> Given entries:
------------------------

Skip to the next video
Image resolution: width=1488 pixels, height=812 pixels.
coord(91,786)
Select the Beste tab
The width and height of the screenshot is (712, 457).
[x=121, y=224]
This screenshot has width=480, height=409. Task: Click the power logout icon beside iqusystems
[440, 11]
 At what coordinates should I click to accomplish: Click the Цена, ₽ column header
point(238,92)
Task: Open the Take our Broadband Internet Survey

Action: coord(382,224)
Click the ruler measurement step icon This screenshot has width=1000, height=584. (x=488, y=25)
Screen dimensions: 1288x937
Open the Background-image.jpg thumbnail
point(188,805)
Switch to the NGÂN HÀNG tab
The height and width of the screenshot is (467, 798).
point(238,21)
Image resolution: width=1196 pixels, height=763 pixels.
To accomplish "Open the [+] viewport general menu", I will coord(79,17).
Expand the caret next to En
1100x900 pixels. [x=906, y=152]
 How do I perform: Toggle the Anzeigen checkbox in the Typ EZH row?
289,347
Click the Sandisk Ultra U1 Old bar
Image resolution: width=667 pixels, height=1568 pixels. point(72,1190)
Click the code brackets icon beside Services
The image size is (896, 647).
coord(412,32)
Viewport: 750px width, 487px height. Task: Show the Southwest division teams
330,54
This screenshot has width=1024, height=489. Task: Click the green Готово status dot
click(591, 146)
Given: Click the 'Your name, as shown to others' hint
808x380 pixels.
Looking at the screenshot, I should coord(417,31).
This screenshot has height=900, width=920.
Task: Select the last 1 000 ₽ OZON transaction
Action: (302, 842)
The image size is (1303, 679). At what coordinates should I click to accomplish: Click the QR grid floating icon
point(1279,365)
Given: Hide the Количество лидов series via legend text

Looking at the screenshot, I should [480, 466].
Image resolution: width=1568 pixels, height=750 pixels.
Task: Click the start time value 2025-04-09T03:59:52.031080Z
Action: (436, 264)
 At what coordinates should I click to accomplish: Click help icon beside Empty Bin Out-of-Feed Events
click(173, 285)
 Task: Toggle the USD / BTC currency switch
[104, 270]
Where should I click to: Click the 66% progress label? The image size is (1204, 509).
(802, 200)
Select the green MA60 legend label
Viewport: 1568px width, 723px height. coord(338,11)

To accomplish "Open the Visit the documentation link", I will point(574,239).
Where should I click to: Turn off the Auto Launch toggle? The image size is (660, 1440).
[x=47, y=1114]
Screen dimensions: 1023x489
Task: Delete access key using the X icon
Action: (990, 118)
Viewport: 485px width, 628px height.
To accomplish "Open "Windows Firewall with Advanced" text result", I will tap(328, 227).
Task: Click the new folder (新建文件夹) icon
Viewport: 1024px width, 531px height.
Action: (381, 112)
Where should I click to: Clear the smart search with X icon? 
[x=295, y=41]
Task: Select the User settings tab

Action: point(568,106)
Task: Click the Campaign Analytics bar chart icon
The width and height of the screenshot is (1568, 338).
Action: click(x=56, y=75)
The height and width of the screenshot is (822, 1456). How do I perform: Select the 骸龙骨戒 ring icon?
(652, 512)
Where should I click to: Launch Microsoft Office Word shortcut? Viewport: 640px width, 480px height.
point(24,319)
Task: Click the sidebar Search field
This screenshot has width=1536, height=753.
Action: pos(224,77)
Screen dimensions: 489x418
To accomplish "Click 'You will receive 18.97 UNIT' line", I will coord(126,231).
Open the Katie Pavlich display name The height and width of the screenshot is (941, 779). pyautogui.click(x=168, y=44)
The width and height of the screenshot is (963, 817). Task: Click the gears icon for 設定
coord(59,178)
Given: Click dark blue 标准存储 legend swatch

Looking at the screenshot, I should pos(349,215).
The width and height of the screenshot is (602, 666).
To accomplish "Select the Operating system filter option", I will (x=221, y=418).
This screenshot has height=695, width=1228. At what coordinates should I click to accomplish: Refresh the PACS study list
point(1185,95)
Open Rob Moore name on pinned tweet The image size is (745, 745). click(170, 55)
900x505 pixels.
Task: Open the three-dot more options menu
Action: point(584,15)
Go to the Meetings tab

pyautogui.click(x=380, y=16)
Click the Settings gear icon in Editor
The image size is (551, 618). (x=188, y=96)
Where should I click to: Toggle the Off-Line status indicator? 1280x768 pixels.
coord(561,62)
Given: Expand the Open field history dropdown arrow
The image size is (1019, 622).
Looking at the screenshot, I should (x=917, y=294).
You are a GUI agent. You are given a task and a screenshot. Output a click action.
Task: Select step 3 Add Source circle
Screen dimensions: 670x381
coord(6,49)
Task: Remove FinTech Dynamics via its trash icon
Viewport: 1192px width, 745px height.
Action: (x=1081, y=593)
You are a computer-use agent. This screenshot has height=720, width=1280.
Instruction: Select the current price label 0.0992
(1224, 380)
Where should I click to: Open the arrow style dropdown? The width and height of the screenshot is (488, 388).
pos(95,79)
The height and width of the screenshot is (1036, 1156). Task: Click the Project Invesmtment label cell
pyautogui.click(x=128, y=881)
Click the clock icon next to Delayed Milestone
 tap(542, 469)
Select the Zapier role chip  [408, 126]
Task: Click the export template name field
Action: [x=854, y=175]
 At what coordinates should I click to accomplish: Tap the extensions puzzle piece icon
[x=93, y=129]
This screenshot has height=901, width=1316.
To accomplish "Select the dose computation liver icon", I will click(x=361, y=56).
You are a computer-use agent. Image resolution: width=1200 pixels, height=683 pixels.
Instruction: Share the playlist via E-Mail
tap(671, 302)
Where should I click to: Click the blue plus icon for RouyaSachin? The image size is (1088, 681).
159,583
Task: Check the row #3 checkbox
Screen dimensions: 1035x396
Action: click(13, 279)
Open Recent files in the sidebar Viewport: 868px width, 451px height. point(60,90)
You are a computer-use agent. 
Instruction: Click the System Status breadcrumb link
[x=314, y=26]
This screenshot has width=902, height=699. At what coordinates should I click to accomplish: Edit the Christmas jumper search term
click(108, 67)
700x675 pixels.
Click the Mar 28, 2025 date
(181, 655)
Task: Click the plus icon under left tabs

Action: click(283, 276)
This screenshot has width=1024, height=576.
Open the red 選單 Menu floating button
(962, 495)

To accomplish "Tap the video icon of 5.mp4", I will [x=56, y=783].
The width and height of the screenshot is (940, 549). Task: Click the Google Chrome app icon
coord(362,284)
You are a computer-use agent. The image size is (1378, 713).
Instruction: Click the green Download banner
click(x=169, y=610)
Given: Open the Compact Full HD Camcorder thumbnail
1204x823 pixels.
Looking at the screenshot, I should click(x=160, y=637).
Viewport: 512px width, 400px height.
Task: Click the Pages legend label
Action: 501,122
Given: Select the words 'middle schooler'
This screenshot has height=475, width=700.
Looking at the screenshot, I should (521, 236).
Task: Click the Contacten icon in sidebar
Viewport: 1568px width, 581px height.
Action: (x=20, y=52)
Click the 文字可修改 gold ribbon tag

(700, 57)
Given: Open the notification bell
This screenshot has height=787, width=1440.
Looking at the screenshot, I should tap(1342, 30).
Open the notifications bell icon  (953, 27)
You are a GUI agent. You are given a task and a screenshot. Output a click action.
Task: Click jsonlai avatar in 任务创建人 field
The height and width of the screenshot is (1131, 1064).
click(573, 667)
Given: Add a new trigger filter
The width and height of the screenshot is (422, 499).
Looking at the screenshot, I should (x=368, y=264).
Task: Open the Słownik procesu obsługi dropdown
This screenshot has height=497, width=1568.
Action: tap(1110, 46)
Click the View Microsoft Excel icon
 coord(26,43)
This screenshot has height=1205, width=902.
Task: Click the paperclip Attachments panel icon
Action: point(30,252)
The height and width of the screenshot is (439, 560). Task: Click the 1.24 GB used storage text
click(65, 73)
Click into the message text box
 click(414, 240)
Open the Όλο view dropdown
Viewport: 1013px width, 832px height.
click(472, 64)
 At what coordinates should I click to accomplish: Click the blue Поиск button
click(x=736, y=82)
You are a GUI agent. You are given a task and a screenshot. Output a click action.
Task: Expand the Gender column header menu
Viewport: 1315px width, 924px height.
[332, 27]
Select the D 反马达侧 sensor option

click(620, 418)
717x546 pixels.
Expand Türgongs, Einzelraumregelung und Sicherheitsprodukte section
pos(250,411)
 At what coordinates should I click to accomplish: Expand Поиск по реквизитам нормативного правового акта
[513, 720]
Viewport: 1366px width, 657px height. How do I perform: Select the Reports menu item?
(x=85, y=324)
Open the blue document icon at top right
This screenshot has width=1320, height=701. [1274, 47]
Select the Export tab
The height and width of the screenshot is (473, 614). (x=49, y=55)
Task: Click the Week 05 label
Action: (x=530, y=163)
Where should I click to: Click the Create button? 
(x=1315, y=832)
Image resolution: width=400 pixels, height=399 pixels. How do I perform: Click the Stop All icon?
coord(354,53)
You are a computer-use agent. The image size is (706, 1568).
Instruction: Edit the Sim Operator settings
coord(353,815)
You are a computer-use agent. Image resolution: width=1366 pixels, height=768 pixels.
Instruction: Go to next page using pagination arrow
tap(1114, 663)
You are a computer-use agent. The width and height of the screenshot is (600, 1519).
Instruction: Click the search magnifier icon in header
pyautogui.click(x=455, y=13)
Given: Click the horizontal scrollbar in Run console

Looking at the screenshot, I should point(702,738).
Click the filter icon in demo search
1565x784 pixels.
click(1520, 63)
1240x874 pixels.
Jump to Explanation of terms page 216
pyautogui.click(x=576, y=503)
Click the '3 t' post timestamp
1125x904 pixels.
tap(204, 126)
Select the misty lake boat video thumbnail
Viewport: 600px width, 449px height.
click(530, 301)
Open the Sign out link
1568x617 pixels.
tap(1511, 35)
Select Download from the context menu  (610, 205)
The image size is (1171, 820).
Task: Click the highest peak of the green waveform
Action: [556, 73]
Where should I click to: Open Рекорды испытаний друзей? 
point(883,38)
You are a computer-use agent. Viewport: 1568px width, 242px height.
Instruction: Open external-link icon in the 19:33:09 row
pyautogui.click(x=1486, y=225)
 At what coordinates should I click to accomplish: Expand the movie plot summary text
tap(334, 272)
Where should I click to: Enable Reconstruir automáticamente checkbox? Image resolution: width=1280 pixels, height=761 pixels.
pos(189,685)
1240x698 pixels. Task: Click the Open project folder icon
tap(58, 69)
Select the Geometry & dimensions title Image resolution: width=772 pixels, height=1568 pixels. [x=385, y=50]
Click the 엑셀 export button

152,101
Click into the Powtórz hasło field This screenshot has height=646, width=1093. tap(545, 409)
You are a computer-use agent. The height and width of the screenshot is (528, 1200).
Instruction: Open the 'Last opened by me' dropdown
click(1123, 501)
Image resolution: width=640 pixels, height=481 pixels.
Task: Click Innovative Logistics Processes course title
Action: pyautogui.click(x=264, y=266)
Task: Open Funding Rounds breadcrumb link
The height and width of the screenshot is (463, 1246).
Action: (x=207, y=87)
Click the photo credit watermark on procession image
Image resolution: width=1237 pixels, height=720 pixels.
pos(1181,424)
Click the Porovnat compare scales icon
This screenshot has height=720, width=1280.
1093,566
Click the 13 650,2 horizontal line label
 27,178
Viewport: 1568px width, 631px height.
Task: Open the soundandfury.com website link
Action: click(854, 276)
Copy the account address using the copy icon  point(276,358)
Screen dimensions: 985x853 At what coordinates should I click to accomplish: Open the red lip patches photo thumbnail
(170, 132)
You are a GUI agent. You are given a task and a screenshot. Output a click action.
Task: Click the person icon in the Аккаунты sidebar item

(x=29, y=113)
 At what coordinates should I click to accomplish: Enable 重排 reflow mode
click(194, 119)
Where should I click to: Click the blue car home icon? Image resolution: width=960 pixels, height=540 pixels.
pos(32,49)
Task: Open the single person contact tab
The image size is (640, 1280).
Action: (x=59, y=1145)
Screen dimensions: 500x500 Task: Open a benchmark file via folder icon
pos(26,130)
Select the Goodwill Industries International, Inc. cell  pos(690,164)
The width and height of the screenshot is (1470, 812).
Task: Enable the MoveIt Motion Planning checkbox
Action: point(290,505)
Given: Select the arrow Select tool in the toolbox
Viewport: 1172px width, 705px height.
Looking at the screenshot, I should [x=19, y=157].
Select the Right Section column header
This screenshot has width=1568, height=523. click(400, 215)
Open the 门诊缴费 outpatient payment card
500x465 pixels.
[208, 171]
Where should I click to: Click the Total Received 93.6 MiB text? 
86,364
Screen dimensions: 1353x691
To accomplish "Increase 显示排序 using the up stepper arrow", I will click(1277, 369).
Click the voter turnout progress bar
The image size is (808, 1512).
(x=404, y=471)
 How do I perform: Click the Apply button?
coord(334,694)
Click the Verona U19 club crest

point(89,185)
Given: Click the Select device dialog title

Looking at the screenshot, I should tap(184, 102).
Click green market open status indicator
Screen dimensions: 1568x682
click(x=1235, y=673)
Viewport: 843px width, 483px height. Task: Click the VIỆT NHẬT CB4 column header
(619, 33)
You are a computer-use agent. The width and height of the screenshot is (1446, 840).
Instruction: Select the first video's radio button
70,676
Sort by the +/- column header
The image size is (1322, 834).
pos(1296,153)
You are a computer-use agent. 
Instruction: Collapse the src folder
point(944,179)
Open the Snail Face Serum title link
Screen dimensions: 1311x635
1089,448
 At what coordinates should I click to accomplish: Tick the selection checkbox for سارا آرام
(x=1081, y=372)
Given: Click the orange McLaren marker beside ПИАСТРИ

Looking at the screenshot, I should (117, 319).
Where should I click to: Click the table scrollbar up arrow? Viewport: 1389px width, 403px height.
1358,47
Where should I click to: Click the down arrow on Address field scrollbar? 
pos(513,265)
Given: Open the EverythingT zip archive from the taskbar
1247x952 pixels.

------------------------

> Problem: Please output exactly the lines between the one holding "Select the Zapier" and the one holding "Given: Open the notification bell" in the records above, inclusive, and nothing more.

> Your solution:
Select the Zapier role chip  [408, 126]
Task: Click the export template name field
Action: [x=854, y=175]
 At what coordinates should I click to accomplish: Tap the extensions puzzle piece icon
[x=93, y=129]
This screenshot has height=901, width=1316.
To accomplish "Select the dose computation liver icon", I will click(x=361, y=56).
You are a computer-use agent. Image resolution: width=1200 pixels, height=683 pixels.
Instruction: Share the playlist via E-Mail
tap(671, 302)
Where should I click to: Click the blue plus icon for RouyaSachin? The image size is (1088, 681).
159,583
Task: Check the row #3 checkbox
Screen dimensions: 1035x396
Action: click(13, 279)
Open Recent files in the sidebar Viewport: 868px width, 451px height. point(60,90)
You are a computer-use agent. 
Instruction: Click the System Status breadcrumb link
[x=314, y=26]
This screenshot has width=902, height=699. At what coordinates should I click to accomplish: Edit the Christmas jumper search term
click(108, 67)
700x675 pixels.
Click the Mar 28, 2025 date
(181, 655)
Task: Click the plus icon under left tabs

Action: click(283, 276)
This screenshot has width=1024, height=576.
Open the red 選單 Menu floating button
(962, 495)

To accomplish "Tap the video icon of 5.mp4", I will [x=56, y=783].
The width and height of the screenshot is (940, 549). Task: Click the Google Chrome app icon
coord(362,284)
You are a computer-use agent. The image size is (1378, 713).
Instruction: Click the green Download banner
click(x=169, y=610)
Given: Open the Compact Full HD Camcorder thumbnail
1204x823 pixels.
Looking at the screenshot, I should click(x=160, y=637).
Viewport: 512px width, 400px height.
Task: Click the Pages legend label
Action: 501,122
Given: Select the words 'middle schooler'
This screenshot has height=475, width=700.
Looking at the screenshot, I should (521, 236).
Task: Click the Contacten icon in sidebar
Viewport: 1568px width, 581px height.
Action: (x=20, y=52)
Click the 文字可修改 gold ribbon tag

(700, 57)
Given: Open the notification bell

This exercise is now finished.